[Collected data entries]
☆ ☆ ☆
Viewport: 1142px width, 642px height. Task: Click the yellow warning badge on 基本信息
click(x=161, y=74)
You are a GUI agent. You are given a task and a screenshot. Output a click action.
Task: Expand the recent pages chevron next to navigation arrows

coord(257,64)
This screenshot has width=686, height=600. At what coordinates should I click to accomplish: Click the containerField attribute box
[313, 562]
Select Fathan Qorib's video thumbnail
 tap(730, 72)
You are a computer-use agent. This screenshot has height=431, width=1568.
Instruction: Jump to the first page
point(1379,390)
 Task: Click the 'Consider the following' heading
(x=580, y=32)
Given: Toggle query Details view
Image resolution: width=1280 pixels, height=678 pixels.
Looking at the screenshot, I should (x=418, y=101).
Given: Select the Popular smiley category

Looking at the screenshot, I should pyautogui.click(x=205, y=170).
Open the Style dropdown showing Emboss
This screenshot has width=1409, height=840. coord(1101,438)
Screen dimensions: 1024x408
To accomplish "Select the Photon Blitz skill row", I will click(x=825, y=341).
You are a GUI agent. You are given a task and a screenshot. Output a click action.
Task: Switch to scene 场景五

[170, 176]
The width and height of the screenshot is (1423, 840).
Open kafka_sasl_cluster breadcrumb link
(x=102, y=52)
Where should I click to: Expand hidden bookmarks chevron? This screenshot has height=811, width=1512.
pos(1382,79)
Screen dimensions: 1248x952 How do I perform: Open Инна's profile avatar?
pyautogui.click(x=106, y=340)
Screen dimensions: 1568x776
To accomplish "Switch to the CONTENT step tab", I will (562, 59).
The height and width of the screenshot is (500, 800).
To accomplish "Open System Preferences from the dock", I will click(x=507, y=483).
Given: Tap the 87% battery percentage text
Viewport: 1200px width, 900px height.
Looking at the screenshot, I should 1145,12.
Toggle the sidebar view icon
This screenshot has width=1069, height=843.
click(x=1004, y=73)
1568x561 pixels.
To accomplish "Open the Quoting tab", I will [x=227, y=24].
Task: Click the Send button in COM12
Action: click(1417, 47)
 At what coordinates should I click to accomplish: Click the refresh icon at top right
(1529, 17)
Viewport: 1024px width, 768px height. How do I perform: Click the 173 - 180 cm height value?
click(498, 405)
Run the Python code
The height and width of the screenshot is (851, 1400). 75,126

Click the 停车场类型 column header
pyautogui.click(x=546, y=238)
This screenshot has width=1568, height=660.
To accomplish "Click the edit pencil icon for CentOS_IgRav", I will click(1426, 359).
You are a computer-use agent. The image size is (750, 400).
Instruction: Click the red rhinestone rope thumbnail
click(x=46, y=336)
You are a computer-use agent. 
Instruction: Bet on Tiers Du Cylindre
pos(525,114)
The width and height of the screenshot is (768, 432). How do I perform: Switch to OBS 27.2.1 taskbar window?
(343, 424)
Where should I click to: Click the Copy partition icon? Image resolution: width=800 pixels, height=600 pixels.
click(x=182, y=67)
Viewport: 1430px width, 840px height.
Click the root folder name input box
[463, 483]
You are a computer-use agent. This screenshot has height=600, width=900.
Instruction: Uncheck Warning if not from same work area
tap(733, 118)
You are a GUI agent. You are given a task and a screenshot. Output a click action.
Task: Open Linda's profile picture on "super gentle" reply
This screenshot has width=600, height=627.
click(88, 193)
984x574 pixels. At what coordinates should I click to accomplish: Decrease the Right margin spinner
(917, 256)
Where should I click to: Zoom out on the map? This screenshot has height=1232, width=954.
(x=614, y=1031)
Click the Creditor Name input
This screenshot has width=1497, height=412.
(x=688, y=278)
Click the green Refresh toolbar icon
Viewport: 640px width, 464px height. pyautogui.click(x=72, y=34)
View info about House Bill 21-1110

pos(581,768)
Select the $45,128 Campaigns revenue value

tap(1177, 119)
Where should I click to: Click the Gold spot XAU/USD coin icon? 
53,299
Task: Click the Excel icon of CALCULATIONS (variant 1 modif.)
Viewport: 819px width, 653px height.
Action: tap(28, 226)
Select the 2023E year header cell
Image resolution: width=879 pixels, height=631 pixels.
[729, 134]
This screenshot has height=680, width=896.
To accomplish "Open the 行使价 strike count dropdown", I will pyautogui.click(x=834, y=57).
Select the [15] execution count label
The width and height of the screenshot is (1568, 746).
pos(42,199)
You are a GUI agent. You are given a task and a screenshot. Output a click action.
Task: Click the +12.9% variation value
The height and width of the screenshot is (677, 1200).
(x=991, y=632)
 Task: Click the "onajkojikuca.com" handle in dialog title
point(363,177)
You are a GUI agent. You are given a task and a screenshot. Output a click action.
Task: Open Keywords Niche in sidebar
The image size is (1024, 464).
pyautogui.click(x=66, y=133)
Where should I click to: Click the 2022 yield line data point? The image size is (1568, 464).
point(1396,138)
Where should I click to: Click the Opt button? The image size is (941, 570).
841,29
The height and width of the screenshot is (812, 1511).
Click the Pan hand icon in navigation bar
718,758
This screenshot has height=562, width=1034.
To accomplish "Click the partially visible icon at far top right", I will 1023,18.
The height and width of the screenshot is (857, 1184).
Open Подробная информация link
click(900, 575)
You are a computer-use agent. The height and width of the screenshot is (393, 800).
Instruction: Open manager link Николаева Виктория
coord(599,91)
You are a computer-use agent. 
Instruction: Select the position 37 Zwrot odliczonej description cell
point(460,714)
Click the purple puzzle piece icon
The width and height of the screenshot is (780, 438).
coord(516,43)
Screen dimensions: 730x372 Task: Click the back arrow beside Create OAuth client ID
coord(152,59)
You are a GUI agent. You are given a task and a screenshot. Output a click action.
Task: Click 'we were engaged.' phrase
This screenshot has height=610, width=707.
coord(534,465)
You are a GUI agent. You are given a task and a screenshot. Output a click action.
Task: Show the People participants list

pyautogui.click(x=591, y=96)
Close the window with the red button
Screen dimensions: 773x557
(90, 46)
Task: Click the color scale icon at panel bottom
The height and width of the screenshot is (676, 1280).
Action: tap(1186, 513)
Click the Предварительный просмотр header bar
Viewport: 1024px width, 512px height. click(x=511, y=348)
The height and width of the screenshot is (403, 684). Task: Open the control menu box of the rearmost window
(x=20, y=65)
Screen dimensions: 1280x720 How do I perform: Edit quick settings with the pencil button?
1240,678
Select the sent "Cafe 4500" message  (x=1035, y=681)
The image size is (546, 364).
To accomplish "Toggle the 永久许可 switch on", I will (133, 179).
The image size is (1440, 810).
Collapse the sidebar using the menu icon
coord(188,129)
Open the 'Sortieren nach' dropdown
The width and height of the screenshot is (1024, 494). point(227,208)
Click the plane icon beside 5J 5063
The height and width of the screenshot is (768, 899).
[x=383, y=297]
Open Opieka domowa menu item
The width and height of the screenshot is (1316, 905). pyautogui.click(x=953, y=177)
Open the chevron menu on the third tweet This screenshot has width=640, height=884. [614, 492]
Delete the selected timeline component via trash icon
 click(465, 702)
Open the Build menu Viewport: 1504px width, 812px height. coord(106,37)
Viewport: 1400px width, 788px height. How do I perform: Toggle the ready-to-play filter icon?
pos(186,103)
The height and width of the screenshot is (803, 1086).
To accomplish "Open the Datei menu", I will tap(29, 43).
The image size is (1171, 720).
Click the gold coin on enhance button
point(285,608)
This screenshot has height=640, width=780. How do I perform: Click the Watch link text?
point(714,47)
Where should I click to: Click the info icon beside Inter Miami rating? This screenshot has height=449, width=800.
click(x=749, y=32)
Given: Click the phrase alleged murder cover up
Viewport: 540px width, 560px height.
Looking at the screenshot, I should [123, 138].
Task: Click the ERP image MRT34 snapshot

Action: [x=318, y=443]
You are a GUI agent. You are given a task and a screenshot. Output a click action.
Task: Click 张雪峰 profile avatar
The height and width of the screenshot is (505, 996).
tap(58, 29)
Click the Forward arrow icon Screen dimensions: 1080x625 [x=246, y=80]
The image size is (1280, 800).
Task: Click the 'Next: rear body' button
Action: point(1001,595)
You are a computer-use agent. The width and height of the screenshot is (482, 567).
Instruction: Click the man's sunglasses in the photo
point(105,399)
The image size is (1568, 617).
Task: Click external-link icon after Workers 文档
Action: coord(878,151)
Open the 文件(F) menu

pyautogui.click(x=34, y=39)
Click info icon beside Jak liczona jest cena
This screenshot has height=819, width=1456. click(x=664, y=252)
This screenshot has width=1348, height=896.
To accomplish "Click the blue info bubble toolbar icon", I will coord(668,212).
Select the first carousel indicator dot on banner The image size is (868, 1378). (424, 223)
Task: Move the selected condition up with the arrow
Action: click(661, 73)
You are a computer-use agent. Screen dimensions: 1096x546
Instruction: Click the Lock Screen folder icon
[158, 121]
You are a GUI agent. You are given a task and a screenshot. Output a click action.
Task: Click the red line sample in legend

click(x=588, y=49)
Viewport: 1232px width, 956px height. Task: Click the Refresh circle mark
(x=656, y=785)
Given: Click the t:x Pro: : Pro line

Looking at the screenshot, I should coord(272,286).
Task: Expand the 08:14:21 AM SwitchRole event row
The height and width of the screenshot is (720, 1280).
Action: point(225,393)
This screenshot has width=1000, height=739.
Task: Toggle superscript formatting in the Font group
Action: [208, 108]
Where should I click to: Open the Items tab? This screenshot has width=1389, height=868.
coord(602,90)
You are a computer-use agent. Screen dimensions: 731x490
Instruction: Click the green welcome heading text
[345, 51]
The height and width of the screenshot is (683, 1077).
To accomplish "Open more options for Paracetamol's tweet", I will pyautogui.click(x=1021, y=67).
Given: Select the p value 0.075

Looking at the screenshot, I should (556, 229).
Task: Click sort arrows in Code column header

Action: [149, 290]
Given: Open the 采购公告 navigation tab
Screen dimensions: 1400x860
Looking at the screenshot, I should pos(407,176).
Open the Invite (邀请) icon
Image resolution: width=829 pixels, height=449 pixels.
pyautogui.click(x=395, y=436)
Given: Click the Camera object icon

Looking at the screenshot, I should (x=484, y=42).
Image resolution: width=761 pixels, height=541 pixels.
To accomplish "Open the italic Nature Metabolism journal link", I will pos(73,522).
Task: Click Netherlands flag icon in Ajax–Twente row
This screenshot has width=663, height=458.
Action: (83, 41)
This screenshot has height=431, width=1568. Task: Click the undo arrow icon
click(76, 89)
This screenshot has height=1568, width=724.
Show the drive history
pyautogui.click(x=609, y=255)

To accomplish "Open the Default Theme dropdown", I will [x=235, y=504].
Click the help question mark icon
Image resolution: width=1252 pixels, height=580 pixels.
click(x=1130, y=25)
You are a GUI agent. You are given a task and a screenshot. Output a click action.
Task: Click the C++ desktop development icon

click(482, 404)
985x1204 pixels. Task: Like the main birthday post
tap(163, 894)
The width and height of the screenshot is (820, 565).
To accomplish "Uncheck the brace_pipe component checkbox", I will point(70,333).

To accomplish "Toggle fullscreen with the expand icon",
☆ ☆ ☆
## What you should do:
Using the entries above, output exactly the lines between the line holding "Click the Forward" and the line holding "You are a computer-use agent. The width", end lines included, and nothing more.

## Solution to this task:
Click the Forward arrow icon Screen dimensions: 1080x625 [x=246, y=80]
The image size is (1280, 800).
Task: Click the 'Next: rear body' button
Action: point(1001,595)
You are a computer-use agent. The width and height of the screenshot is (482, 567).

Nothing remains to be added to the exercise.